Mesmo aqueles que são contra o governo, contra Paulo Guedes, podem pasar desapercebidos pela declaração e acreditar que é verdade. Isso porque, como mostra os estudos do psicólogo Daniel Gilbert nos anos 90, não acreditar em uma sentença envolve um segundo passo ativo de descrença, após o primeiro passo natural e passivo de acreditar que o que ouvimos e lemos é verdade. Essa inclusive é uma das facilidades de se propagar desinformação, a qual devemos combater. É um dos grandes perigos do jornalismo declaratório.

E para a discussão da questão de se são os pobres os maiores inimigos do meio ambiente, deixo algumas sugestões. Nesse último sábado, dia 25, completou-se um ano do crime de Brumadinho. Um ano que o rompimento da barragem da Mina do Feijão causou a morte de 259 pessoas. E esse é um crime ambiental que tem culpado, e não é a pobreza. A Vale, responsável pela barragem – também uma das empresas responsáveis por despejar 39 milhões de m³ de lama tóxica no Rio Doce no crime de Mariana em 2015 – já recuperou seu valor de mercado e agora atua buscando lucro. Como mostra a reportagem do Fantástico desse domingo, a empresa sabia os riscos de rompimento da barragem, mas não agiu a respeito. 

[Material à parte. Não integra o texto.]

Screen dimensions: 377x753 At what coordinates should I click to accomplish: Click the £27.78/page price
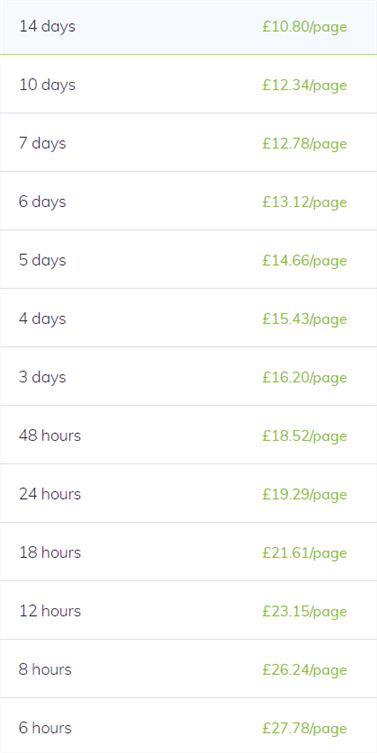pyautogui.click(x=304, y=729)
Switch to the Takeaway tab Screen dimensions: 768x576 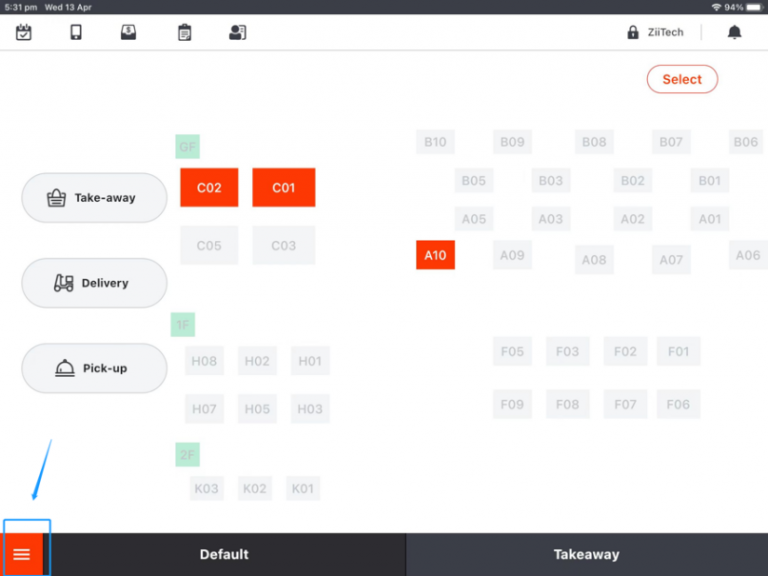coord(586,554)
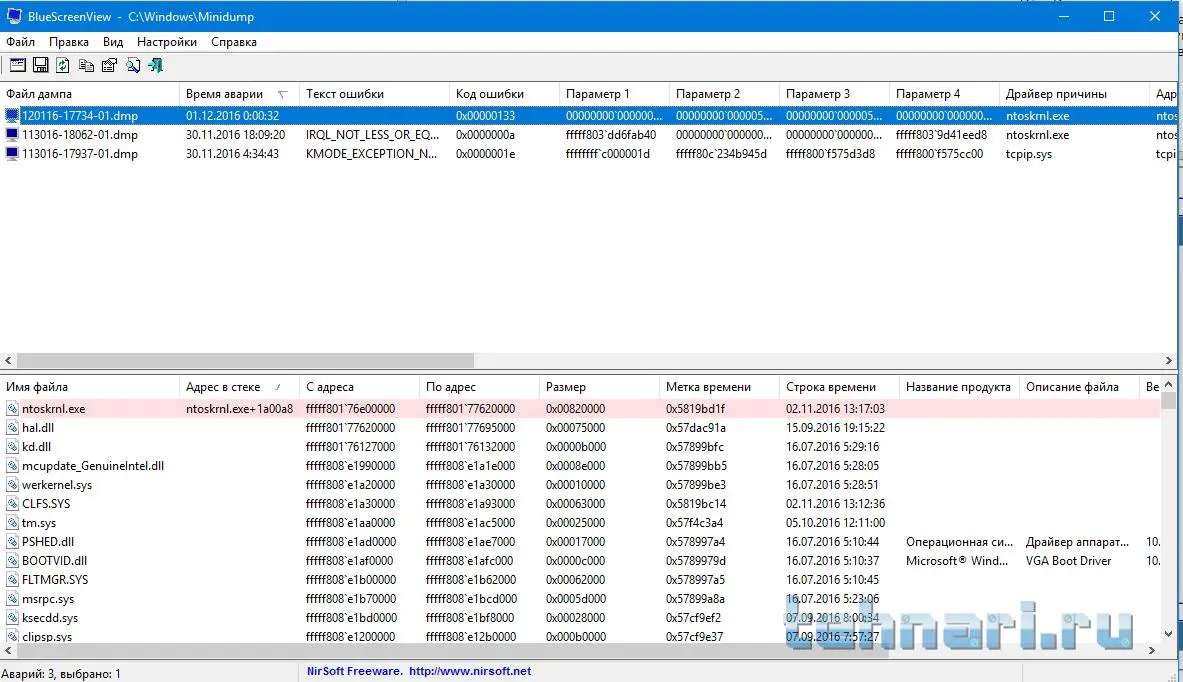Click the Copy selected items icon
The image size is (1183, 682).
(x=86, y=65)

Essa discussão vai de encontro a outra, uma disputa semântica. Antropoceno é um conceito utilizado por diversos cientistas para caracterizar o período geológico em que vivemos, marcado pelas mudanças causadas pela ação humana. É um conceito que surgiu na década de 80 e desde lá ganha popularidade. Antropoceno é uma época demarcada pela capacidade humana de intervenção na Terra a partir da industrialização. Entretanto, o termo ainda é discutido, como mostra o artigo do professor do Instituto Federal de Educação, Ciência e Tecnologia Baiano Dr. Eduardo Álvares da Silva Barcelos no volume 31 da Revista Iberoamericana de Economia Ecológica. O artigo aborda um outro termo para definir esta era, Capitaloceno. Conforme conta Barcelos, em 2013, o historiador ambiental Jason Moore lançou a seguinte pergunta:

Estamos realmente vivendo o Antropoceno – com seu retorno a um ponto de vista curiosamente eurocêntrico da humanidade e sua confiança em noções e recursos bem estabelecidos e consolidados de seu determinismo tecnológico – ou estamos vivendo o Capitaloceno, uma era histórica formada por relações que privilegiam a acumulação interminável de capital?

O conceito surge mais como uma crítica a uma determinada narrativa do tempo do que como uma proposta de mudança de termo. Serve para não nos acomodarmos com a ideia de que não há alternativas, afinal destruir o meio ambente é da “natureza do homem”. Uma ideia no mesmo estilo de “As pessoas destroem o meio ambiente porque precisam comer”. 

Quando pensamos na fala do ministro não ligamos diretamente a Brumadinho, mas podemos. Podemos ligar a outras várias discussões em andamento. Enquanto o jornalismo se mantém “chapa branca” e puramente declaratório, a desinformação se espalha. Então, será que o jornalismo não deveria fornecer informação de qualidade para que o leitor tire suas conclusões e ter a responsabilidade de refletir sobre o que está sendo dito?

* Jornalista, mestranda em Comunicação na Universidade Federal do Rio Grande do Sul com bolsa Capes. Integrante do Grupo de Pesquisa Jornalismo Ambiental (CNPq/UFRGS).